HP Discover: The Cloud Can’t Happen Without SDN

Software defined networks (SDN) are essential or else cloud services will be held up, says HP as it launches a new FlexFabric for its Helion cloud

HP has launched a software defined networks (SDN) application which allows service providers to build and reconfigure networks a they need them, making cloud services easy to construct.

With storage and servers virtualised, networks are the one remaining barrier to cloud services said HP, as it launched the Virtual Cloud Networking Application at HP Discover conference in Las Vegas. The software sits on a newly-annnounced HP FkexFabric 7900 data centre switch, and is integrated into Helion, part of HP’s recently announced $1 billion cloud effort based on OpenStack.

Clouds need SDN

“No SDN means no cloud,” said Antonio Neri, the recently appointed head of HP Networking. “Software defined networks are critical for the journey to the cloud.

antonio nieri HP image by Peter Judge“Legacy networks are holding back agility,” he said. “There is a lot of human cost in managing these networks.”

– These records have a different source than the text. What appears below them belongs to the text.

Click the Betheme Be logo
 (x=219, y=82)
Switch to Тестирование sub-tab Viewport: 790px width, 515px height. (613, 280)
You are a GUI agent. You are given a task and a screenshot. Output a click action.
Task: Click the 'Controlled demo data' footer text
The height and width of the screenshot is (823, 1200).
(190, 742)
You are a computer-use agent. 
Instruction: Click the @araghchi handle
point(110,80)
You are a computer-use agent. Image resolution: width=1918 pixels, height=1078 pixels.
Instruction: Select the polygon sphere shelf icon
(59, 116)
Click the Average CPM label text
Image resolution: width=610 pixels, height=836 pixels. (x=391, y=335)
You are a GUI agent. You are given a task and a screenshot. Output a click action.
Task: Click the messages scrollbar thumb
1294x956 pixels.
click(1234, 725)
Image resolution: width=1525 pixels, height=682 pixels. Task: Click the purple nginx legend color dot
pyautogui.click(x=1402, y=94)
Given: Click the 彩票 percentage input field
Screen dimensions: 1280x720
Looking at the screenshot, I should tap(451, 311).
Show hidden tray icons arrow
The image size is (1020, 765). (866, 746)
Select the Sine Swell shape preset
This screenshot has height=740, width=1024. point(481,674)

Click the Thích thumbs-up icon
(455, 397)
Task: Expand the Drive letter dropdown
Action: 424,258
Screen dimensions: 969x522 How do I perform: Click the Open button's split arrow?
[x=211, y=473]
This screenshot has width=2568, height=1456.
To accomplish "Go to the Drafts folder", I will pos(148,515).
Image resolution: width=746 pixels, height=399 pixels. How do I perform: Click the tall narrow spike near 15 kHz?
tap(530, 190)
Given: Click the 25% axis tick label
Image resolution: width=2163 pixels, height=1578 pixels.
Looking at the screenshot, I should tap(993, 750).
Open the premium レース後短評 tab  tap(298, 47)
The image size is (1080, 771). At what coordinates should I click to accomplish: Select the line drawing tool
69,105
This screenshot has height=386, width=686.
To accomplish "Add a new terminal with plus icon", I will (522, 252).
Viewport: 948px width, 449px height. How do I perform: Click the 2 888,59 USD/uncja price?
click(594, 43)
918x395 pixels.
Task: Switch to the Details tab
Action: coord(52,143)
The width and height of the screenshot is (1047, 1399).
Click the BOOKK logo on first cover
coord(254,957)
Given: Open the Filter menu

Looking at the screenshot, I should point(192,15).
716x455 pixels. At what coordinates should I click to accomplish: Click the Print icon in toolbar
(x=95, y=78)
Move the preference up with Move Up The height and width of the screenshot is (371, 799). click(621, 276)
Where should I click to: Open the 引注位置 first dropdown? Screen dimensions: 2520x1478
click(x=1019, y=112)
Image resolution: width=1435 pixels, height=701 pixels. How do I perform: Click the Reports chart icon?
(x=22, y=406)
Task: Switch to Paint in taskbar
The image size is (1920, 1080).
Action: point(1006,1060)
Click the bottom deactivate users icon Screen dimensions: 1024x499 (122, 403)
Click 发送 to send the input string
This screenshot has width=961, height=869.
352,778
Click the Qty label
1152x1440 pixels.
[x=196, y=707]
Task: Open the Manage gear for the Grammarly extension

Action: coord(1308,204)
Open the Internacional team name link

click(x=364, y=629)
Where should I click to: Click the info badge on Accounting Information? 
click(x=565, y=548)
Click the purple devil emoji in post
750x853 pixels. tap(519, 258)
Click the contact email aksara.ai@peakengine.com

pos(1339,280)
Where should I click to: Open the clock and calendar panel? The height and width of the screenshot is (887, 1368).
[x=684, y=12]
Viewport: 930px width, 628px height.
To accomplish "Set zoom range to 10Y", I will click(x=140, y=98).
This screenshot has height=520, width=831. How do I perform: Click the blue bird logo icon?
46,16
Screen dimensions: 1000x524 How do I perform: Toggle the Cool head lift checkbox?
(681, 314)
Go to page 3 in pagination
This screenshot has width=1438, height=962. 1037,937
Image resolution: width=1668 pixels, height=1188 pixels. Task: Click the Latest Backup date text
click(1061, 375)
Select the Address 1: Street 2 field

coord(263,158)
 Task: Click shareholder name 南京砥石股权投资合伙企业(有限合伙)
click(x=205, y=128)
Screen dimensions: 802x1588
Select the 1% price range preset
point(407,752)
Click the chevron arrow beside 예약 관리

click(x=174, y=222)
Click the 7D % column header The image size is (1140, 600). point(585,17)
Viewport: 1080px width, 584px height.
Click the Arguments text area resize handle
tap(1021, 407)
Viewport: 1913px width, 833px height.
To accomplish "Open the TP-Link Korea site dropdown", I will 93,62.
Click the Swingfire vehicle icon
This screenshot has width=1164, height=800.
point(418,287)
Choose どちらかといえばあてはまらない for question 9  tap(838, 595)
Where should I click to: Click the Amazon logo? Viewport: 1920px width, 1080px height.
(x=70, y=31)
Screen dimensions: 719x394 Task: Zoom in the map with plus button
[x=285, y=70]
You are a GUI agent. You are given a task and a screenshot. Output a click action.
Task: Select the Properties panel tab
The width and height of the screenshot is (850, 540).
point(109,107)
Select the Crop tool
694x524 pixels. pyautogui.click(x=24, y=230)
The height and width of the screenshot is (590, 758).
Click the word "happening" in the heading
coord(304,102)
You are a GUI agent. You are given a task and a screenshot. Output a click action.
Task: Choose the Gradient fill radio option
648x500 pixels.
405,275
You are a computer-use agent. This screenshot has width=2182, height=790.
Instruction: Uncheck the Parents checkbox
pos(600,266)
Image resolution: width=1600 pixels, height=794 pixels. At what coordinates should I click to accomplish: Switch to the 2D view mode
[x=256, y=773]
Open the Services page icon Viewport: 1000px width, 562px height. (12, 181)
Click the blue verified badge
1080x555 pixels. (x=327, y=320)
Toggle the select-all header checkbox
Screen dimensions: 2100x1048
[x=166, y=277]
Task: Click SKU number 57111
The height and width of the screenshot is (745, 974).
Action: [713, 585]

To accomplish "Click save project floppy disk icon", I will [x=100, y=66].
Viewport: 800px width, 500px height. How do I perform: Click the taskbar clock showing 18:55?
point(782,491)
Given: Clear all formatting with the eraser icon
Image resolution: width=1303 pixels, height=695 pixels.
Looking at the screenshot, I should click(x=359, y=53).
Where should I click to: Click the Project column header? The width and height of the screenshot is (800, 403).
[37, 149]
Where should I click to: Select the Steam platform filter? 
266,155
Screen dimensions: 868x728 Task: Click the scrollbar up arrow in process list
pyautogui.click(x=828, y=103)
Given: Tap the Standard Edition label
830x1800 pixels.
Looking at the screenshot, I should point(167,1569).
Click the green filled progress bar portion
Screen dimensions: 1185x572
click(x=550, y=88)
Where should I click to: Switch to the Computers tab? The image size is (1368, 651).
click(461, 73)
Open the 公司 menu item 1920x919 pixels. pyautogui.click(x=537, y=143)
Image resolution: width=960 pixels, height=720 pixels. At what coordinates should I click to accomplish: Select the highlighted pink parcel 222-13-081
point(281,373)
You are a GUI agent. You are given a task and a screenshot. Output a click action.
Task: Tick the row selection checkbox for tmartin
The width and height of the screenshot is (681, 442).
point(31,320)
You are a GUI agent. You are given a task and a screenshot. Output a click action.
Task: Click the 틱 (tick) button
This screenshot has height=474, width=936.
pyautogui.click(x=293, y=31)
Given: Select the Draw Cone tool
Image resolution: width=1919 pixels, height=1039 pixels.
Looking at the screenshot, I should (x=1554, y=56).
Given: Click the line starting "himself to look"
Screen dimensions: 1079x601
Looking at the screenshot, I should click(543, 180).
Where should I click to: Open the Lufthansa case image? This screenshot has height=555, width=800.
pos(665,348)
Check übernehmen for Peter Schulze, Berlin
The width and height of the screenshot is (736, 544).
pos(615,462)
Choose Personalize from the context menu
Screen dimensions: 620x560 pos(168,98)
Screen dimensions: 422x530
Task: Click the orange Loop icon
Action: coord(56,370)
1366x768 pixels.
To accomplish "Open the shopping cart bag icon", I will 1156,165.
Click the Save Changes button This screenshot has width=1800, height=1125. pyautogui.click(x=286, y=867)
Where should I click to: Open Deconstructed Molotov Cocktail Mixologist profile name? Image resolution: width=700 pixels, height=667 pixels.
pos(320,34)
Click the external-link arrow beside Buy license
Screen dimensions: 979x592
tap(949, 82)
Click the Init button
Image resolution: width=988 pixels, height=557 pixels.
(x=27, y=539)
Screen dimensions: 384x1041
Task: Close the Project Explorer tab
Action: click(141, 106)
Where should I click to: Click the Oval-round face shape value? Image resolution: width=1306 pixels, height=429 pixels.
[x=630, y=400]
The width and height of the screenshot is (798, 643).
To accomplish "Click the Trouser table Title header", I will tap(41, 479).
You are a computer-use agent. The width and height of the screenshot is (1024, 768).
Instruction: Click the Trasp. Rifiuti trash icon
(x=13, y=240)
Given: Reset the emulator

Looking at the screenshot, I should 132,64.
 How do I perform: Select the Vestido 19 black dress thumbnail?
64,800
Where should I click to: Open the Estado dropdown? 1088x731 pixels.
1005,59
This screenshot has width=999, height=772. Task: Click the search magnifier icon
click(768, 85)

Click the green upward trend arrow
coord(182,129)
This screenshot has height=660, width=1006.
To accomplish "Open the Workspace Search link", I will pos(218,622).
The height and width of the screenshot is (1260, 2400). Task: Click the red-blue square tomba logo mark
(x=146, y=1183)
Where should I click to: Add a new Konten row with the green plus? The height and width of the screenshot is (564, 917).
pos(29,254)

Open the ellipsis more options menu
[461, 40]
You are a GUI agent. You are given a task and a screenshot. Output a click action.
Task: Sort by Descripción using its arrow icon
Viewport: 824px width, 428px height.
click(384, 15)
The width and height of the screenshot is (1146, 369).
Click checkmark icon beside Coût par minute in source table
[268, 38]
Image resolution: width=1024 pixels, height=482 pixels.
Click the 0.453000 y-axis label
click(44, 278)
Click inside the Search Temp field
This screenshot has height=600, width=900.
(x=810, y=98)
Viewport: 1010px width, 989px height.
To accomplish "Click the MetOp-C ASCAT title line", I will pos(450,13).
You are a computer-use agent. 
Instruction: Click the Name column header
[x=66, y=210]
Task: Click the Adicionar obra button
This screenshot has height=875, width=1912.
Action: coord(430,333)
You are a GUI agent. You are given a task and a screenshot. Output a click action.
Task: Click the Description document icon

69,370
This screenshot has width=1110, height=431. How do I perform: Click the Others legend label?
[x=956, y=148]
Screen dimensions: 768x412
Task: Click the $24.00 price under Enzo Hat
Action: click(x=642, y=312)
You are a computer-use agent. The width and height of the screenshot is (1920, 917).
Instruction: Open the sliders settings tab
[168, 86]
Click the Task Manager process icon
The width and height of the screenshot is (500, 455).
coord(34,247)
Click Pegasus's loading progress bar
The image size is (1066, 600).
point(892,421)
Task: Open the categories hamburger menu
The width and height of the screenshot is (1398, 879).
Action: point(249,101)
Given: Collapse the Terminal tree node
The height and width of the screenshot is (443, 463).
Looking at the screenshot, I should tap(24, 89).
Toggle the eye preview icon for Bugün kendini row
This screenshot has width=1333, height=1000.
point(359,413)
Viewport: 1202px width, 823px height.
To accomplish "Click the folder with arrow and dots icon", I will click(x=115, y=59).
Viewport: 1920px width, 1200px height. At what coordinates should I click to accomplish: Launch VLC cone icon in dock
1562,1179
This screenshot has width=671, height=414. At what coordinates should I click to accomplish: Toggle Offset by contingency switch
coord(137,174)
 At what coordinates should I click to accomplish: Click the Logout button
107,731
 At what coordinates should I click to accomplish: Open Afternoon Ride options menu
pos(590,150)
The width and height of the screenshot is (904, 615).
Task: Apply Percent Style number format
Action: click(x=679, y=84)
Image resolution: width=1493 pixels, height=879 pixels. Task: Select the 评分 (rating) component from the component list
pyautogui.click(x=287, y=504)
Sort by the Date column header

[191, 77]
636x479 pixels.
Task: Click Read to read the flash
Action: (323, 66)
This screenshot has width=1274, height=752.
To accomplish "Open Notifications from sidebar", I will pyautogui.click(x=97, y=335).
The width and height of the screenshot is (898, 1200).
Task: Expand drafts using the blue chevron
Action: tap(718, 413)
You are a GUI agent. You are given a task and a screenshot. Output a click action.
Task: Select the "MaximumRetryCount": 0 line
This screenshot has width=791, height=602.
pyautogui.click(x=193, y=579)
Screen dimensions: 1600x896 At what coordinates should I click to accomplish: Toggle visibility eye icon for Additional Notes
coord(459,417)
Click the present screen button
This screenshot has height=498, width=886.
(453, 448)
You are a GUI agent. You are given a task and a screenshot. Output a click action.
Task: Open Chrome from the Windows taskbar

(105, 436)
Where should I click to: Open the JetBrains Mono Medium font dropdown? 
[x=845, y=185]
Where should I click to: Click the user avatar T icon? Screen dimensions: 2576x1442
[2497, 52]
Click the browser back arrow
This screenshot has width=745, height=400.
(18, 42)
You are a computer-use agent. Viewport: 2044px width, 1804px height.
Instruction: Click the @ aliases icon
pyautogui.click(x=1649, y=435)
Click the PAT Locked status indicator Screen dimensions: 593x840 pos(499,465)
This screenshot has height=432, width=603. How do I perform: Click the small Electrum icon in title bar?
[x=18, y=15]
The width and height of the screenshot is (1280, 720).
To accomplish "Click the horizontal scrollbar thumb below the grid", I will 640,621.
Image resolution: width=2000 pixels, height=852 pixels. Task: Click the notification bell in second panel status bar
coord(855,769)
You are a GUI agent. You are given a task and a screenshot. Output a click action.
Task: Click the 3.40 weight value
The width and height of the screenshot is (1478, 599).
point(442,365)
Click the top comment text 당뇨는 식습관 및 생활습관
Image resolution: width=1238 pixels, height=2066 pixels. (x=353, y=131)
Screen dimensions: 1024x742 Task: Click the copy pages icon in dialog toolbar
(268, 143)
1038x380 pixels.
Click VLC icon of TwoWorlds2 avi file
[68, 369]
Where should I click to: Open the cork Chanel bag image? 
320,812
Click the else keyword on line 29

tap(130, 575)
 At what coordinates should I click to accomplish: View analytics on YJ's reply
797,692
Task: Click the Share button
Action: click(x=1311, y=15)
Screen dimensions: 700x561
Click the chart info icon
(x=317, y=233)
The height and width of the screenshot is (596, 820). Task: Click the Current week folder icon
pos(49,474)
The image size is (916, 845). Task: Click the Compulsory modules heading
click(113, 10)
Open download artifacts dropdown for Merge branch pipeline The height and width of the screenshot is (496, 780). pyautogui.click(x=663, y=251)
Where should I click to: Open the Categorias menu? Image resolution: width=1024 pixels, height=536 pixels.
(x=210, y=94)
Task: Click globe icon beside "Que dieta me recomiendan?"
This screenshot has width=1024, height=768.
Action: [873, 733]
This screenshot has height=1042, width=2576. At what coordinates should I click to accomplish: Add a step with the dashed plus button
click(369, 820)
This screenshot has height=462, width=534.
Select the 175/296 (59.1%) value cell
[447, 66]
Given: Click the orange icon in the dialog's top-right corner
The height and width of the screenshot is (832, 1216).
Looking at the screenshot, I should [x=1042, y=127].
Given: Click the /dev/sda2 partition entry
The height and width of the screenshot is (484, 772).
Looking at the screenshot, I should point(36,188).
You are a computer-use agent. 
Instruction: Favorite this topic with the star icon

Neri reiterated HP’s support for the OpenFlow standards for SDN. Challenged by the audience on why the company continues to make its own SDN applications, instead of using the output of the OpenDaylight industry group, Neri said that HP’s products are more reliable and “enterprise grade”.

“We are a member of the OpenDaylight group, but we are moving forward with our own controller,” said Dominic Wilde, vice president for the SDN products. “Over time we will be contributing more to OpenDaylight. The two are complementary, and will possibly come together.”

Wilde promised there would be no lock-in with HP’s SDN, and also defended the SDN community’s track of making more intelligent switches,when SDN had at first seemed to involve moving intelligence off switches and onto controllers. He said it’s actually about making networks simpler [to use and configure], not making hardware dumber.

“SDN redefines simplicity and flexibility,” HP vice president Bill Veghte told an audience of journalists at the Discover event. “Brittle silos of compute, storage and network: you and I, as computer scientists, would not have architected systems this way.”